- Opening Delimiter -

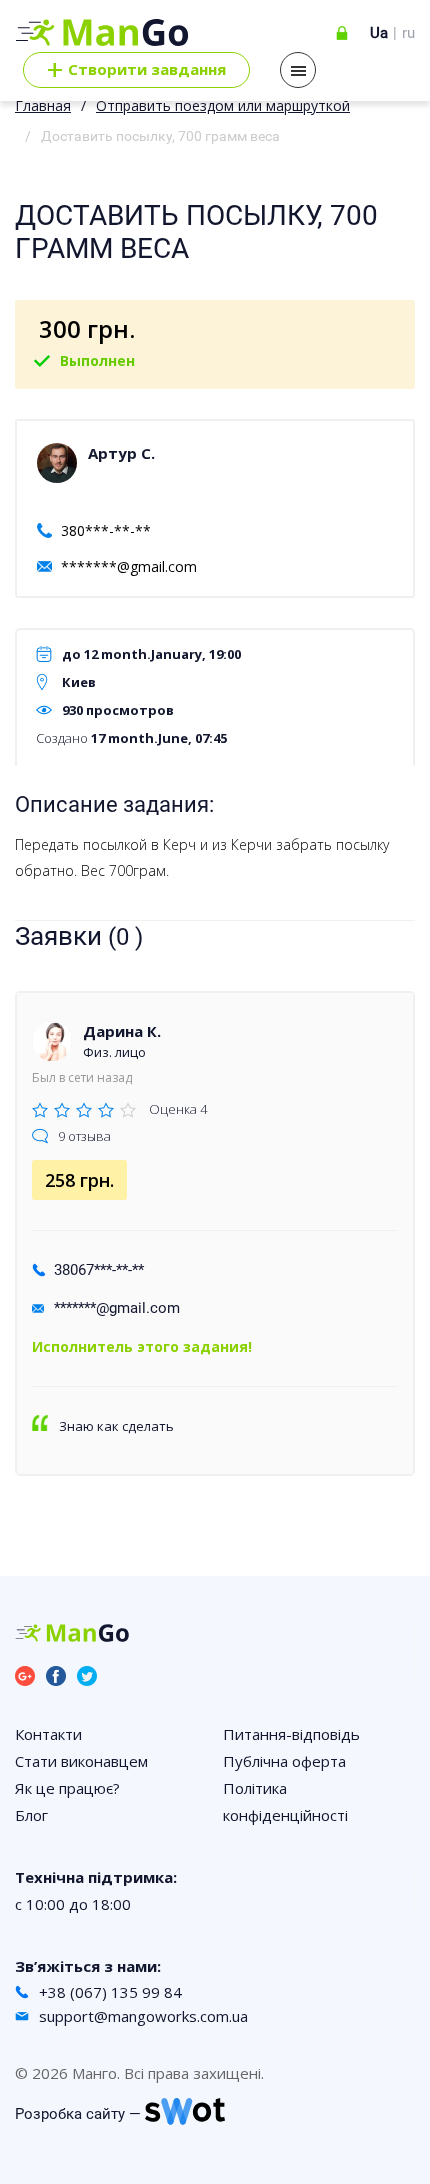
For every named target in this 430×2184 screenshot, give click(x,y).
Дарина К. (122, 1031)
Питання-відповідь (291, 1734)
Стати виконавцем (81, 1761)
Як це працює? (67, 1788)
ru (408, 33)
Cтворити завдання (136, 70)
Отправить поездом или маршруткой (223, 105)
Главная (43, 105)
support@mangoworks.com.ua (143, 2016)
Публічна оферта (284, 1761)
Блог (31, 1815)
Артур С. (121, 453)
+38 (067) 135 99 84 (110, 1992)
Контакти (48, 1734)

- Closing Delimiter -

:: WHAT THIS TASK INVOLVES ::
Copy only the stretch running from the line containing "Cтворити завдання (136, 70)" to the final line of the entries, both ends included, exactly as it stands.

:: WRITTEN SOLUTION ::
Cтворити завдання (136, 70)
Отправить поездом или маршруткой (223, 105)
Главная (43, 105)
support@mangoworks.com.ua (143, 2016)
Публічна оферта (284, 1761)
Блог (31, 1815)
Артур С. (121, 453)
+38 (067) 135 99 84 (110, 1992)
Контакти (48, 1734)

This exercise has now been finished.